At 03:07 AM 12/21/2002 -0800, Sarad AV wrote:
hi, Don't encrypt, post it by snail mail. I remember reading this in pgp's help document. It addresses why we glue over our envelope and seal it. It ofcourse is concealing (for the govt) and privacy (for the user). The govt. never asks letters not to be glued and sealed because of the vast majority of people using it.
When I was young, the US Postal Service charged less money for unsealed envelopes than for sealed envelopes. I think the year was about 1962 or 1963, and the price was 5 cents for sealed envelopes and 4 cents for unsealed and for post cards. Since this was elementary school and we were learning about community things like the Post Office and the Fire Department, they didn't really explain why; I think it was leftover regulations from wartime censorship during World War II or the Korean Police Action.
Also, in the US, the police can request a "mail cover" (which means recording who all your snail mail is from) with much less legal formality than a search warrant, and if they get a warrant to open all your incoming mail, I don't think they're required to notify you.

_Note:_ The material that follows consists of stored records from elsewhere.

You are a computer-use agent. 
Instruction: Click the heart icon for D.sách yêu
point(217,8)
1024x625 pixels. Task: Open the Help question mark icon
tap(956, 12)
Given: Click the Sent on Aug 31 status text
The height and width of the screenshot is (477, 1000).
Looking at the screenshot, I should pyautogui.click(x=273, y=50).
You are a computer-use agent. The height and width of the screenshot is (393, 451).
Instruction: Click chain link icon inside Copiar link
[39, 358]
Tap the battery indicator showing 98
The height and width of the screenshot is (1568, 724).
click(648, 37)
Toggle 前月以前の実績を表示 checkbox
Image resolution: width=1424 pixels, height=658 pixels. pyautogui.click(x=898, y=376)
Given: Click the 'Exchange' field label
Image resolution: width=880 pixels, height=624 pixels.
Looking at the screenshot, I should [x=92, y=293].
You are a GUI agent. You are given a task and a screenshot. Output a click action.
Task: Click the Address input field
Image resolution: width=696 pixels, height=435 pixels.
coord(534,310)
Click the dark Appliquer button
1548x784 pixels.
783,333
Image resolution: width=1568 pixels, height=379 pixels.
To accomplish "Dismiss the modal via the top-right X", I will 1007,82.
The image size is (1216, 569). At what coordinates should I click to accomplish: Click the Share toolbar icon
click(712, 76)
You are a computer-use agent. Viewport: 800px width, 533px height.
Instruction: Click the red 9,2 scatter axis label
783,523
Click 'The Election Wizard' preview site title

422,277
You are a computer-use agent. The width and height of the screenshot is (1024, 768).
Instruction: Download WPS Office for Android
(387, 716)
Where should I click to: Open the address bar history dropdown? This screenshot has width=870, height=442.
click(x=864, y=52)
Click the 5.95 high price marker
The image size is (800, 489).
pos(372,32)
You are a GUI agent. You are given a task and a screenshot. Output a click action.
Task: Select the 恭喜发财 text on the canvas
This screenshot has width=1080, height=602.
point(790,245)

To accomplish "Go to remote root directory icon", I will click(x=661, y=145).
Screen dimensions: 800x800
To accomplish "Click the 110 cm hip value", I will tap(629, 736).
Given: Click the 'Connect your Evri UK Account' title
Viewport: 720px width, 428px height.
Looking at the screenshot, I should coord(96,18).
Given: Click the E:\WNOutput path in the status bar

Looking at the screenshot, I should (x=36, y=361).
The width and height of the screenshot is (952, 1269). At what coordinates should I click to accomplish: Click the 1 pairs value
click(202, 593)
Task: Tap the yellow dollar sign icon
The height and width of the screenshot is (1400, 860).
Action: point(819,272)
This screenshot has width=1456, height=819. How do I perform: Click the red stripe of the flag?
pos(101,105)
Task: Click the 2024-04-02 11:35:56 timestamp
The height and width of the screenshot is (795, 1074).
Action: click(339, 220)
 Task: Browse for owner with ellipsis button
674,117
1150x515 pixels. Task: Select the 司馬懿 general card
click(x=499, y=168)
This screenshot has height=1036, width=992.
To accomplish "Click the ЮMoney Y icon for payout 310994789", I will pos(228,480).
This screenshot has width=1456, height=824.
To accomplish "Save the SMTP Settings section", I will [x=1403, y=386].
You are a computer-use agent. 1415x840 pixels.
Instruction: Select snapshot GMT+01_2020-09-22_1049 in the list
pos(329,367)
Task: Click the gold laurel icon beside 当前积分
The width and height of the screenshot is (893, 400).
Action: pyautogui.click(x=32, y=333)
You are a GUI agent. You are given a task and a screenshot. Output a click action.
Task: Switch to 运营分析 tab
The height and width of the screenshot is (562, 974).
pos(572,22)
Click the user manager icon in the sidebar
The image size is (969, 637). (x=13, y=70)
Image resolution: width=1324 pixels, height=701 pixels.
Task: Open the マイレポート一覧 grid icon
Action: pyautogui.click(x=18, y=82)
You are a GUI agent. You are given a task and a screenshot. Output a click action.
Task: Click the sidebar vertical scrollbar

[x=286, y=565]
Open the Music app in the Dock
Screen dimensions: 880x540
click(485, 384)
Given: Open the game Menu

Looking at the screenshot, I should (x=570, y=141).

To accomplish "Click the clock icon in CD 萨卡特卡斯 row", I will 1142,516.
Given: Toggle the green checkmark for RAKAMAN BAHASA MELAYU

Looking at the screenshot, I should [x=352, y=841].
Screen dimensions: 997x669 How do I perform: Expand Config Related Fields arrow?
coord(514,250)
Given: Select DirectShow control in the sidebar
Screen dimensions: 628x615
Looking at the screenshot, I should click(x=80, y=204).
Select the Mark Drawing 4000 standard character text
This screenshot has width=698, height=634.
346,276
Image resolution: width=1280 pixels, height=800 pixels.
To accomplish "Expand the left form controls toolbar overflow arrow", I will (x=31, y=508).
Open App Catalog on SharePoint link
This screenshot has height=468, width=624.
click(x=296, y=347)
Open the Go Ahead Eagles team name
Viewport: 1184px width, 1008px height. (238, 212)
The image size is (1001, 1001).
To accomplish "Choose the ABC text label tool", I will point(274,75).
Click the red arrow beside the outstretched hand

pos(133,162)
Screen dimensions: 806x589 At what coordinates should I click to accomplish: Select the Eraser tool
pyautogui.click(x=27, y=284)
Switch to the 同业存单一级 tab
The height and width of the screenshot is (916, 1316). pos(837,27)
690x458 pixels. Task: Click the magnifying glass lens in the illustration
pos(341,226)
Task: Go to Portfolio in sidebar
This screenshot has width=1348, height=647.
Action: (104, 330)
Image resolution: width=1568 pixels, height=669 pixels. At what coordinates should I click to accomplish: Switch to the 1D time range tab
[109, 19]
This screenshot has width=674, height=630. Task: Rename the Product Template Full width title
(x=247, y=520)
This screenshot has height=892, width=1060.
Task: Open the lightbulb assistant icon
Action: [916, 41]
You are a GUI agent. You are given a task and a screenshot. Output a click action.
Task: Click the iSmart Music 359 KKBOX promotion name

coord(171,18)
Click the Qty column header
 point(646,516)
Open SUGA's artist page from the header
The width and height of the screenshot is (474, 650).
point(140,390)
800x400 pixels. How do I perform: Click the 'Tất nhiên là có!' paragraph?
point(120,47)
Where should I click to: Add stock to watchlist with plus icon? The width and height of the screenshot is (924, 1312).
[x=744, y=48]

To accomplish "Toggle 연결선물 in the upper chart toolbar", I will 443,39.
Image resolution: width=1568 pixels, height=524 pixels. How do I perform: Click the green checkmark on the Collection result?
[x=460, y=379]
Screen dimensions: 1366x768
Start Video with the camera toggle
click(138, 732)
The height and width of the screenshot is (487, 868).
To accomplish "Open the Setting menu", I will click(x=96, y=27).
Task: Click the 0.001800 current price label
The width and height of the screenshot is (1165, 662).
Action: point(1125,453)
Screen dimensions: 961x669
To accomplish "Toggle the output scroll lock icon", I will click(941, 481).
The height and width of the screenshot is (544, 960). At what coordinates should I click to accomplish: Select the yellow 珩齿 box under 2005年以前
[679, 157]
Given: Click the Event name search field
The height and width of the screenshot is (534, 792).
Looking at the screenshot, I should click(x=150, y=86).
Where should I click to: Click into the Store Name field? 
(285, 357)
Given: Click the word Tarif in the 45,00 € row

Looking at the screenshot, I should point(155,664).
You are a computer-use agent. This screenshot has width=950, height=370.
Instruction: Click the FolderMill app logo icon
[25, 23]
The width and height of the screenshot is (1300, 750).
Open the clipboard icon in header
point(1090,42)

But at the slightest at the use of encryption will raise their brows. This issue can only be fully solved when the vast majority of people begin using encryption. Encrypted spam wouldn't be a bad idea either.
(Ideally they'd encrypt all of the spam :-) Actually, if you insisted on all your mail being encrypted, that would cut down significantly on spam, because the amount of individual work per message required to encrypt something is significantly higher than the work required to just email it, which can scale badly and can also increase the traceability of spam (by watching who downloads large numbers of keys from keyservers, for instance.) The extent to which obtaining keys is a traceable activity depends a lot on the type of public key infrastructure that's being used, and to some extent on the amount of accuracy that you need - spammers selling lists to each other probably wouldn't mind a 5-10% inaccuracy rate if it meant they didn't have to use keyservers, while people who want to preserve their privacy are much more likely to download mass quantities of keys from servers to avoid having it be obvious which ones they care about.